··· SOURCE PASSAGE ···
RESEARCHER: Author and lawyer Mark Gimenez was in SA to promote his new book. Picture: MARTIN RHODES
RESEARCHER: Author and lawyer Mark Gimenez was in SA to promote his new book. Picture: MARTIN RHODES

LIKE many lawyers before him, Mark Gimenez turned to fiction as a way of telling stories. But while many of those legal eagles are now full-time writers, Gimenez still practises law diligently.

A former partner at a big Dallas law firm, Gimenez now works for himself, eschewing the corporate rat race and focusing on commercial, property and tax law for a select client base.

"In the US, there are wide grey areas and lawyers make their money at the margins of the law. In big firms, you’re pushed to do that and I eventually said I’m not doing it anymore," says Gimenez.

"A lot of lawyers tell me they’re caught up in this system. You’d be amazed at how many people say, ‘I went to law school to help people — and I’m not helping anybody. I’m just helping rich people get richer’."

The idea of the law being applied according to the hue of a person’s skin was the premise of his first book, The Colour of Law, inspired by the American classic, To Kill a Mockingbird.

"My son was reading the book at school and asked whether that could happen today — an innocent person going to prison because of the colour of his skin. I said it would if he’s poor — black, brown or white doesn’t matter much, it’s how much money you have. In 1935, black and white determined your fate in court; today it’s green — it’s money."
···
GIVEN EXERCISE A –
For each statement below, say whether it agrees with the Mark Gimenez article, answering yes or no and quoting the deciding words from that article: (i) Gimenez still practices law. (ii) Gimenez remains a partner at a big Dallas law firm. (iii) His first book was inspired by To Kill a Mockingbird.
GIVEN EXERCISE B –
Continue the Mark Gimenez article from its last sentence.
··· MATERIAL PROVIDED ···
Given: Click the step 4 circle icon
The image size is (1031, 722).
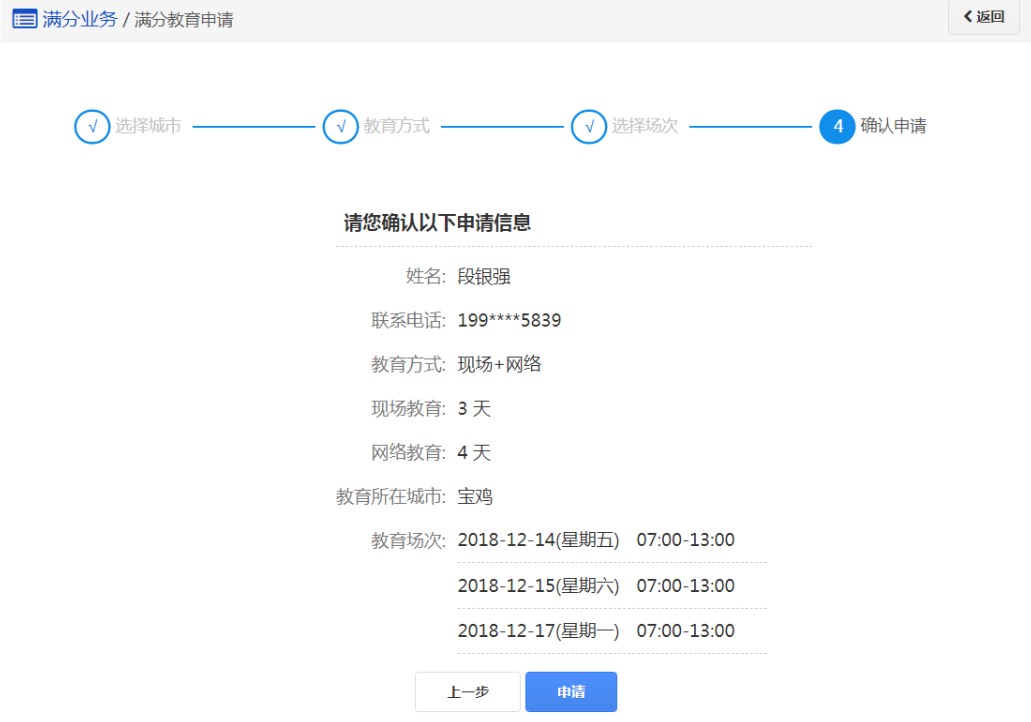Looking at the screenshot, I should tap(837, 127).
···
EXPECTED ANSWER A –
(i) Yes: "Gimenez still practises law diligently."
(ii) No: "A former partner at a big Dallas law firm, Gimenez now works for himself"
(iii) Yes: "inspired by the American classic, To Kill a Mockingbird"

EXPECTED ANSWER B –
Gimenez took those common topics from Harper Lee’s story, set in 1935, and brought them to Texas in 2005: "It’s amazing how those themes still affect lawyers today. Atticus Finch was a poor lawyer accepting chickens as payment. Now the average rate in Dallas in a big firm is $1,000 an hour."

In his latest novel, The Governor’s Wife (Sphere), Gimenez takes a break from the legal world to focus on politics, more specifically the antics of the Republican governor of Texas, Bode Bonner, who, despite having money, power and influence, is bored and looking for a last hoorah to boost his adrenalin levels. But while he’s enjoying the trappings of his position, his wife is also looking for a challenge — in a different way. She flees to the colonias — the squalid settlements of mostly illegal immigrants along the US-Mexican border — and uses her background in nursing to try to make a difference in the lives of the poorest of poor.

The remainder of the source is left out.